Maren Lundby: "Jestem rozczarowana, to niewiarygodne"
W Norwegii nie milkną echa decyzji Międzynarodowej Federacji Narciarskiej, która zdecydowała, że skaczące panie w przyszłym sezonie nie dostąpią jeszcze zaszczytu występu na skoczni do lotów narciarskich w Vikersund, a swoje marzenia muszą odłożyć co najmniej do sezonu 2022/23.
- Jestem niesamowicie rozczarowana, to naprawdę niewiarygodne - komentuje Maren Lundy. - Ciągle wmawia się nam, że jako przedstawicielki tej dyscypliny nie jesteśmy dość atrakcyjne, by mieć takie same warunki jak mężczyźni. A my nie możemy pokazać się z najlepszej strony, bo nam się na to nie pozwala - dodaje. Echa sprawy dotarły do kręgów polityki. - To jest tragedia. Jestem sfrustrowana - mówi Åslaug Sem-Jacobsen, rzecznik sportu i równości płci w Partii Centrum. - FIS nie uwzględniła aspektu płci, najwyraźniej nie zdaje sobie sprawy, jak dobre są dziewczyny na skoczni. To wręcz prowokacja. Rozumiem reakcję Maren Lundby. Sama prawie dostaję wysypki, gdy o tym słyszę. Mam nadzieję, że Norwegia tak tego nie zostawi.
Sandro Pertile mówi z kolei o pewnego rodzaju kompromisie, którym ma być występ pań na skoczni w Muehlenkopfschane w Willingen, która to ma status największej na świecie spośród obiektów określanych według nomenklatury FIS mianem dużych. - Zdecydowaliśmy się trzymać planu, który założyliśmy sobie w zeszłym roku - informuje. - Działamy krok po kroku. Już następnej zimy dziewczęta poskaczą w Willingen. To największa z dużych skoczni, więc będzie to dla pań dobre przetarcie lotami narciarskimi w Vikersund. Siedem uprawnionych do głosowania osób opowiedziało się za organizacją zawodów w lotach dla dziewcząt przy dziewięciu głosach sprzeciwu. Norwegia była jedynym krajem z czołówki, który głosował za.

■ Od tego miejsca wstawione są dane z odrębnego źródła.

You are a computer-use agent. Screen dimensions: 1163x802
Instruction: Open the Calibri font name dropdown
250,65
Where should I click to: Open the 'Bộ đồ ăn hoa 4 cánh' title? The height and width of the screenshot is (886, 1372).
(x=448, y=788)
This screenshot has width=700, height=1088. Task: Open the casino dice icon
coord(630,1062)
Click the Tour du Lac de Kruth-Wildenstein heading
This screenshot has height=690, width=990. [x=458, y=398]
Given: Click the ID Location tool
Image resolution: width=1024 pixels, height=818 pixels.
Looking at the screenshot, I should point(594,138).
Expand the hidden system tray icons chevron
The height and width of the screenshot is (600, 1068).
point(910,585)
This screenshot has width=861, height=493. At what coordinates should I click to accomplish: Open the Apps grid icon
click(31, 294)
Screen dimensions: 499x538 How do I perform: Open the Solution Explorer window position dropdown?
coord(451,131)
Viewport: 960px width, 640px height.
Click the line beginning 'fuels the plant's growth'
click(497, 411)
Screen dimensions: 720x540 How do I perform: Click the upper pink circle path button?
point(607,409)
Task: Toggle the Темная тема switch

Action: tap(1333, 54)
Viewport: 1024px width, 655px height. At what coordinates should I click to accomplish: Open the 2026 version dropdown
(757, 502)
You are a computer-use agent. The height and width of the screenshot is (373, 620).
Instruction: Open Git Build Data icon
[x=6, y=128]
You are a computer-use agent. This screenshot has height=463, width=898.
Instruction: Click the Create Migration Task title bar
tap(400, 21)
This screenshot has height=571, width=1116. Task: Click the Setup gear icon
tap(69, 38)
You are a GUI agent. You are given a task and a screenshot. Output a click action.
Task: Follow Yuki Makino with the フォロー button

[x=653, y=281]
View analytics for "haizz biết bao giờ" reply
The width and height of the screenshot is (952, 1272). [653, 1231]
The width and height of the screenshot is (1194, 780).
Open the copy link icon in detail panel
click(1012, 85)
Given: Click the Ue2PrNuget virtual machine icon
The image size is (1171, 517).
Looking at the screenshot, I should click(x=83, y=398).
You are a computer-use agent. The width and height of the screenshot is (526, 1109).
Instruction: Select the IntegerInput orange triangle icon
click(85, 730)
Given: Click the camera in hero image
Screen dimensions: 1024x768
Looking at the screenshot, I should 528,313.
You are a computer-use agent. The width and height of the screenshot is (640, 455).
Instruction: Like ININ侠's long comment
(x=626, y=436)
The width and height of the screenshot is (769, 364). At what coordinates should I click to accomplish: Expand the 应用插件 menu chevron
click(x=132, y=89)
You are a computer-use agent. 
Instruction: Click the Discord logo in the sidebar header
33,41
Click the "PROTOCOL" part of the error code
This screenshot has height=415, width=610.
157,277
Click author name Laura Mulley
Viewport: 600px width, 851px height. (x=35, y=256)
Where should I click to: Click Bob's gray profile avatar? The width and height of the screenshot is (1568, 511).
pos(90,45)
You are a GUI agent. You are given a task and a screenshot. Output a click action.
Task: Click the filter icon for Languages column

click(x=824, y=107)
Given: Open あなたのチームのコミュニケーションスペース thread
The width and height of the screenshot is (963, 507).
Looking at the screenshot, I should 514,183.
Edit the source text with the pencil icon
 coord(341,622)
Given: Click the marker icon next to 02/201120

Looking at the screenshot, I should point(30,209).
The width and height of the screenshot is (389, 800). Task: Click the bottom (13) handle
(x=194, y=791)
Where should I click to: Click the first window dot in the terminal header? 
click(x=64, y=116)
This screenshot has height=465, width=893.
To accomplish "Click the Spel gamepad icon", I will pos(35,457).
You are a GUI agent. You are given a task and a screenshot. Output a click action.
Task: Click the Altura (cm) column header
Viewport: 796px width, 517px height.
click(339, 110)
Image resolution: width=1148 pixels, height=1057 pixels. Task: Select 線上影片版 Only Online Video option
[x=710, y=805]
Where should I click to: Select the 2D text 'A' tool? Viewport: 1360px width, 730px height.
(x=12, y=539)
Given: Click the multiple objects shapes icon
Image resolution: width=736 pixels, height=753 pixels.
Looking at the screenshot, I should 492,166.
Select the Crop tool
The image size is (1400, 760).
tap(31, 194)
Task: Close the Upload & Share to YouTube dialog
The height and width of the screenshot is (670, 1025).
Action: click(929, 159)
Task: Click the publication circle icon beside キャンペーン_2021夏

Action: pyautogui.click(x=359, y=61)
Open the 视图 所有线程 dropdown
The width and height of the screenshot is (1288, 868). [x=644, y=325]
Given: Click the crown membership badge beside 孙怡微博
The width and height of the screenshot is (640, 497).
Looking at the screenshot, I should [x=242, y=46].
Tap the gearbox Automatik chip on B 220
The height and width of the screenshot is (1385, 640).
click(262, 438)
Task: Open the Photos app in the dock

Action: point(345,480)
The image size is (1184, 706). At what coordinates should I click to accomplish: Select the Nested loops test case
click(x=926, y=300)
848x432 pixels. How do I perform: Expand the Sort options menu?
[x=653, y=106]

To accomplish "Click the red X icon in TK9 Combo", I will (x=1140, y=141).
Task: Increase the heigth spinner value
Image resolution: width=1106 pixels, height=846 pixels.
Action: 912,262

Lundby jest zaskoczona wynikami głosowania: - Rozmawiałam z dziewczynami z Austrii, Niemiec, Słowenii i Japonii, które powiedziały mi, że chcą latać. Kiedy dzisiaj kontaktowałam się z jedną ze słoweńskich zawodniczek, była zaskoczona, że Słowenia zagłosowała na „nie”. To trochę mówi o komunikacji wewnątrz zespołów. Myślę, że przedstawiciele poszczególnych federacji muszą chcieć trochę bardziej słuchać swoich reprezentantów, a jednocześnie reprezentanci muszą dobrze informować swoich przedstawicieli o tym, czego chcą. Gdyby tak było, głosowanie z pewnością wyglądałoby inaczej.
Zawodniczki po raz ostatni jak dotąd miały okazję skoczyć na obiekcie do lotów w 2009 roku. Miało to miejsce przed Pucharem Świata w Vikersund. Nie był to epizod dobrze wspominany przez skoczkinie. Zaskoczone bardzo dalekim lotem jednego z przedskoczków jury najpierw zakończyło przedwcześnie trening, nie pozwalając na skoki dziewcząt, a kolejnego dnia ustawiono skoczkiniom tak asekuracyjnie belkę, że ledwo były w stanie przeskoczyć bulę. Stosunkowo daleko poszybowała tylko Anette Sagen, ale skok zakończyła fatalnie wyglądającym upadkiem.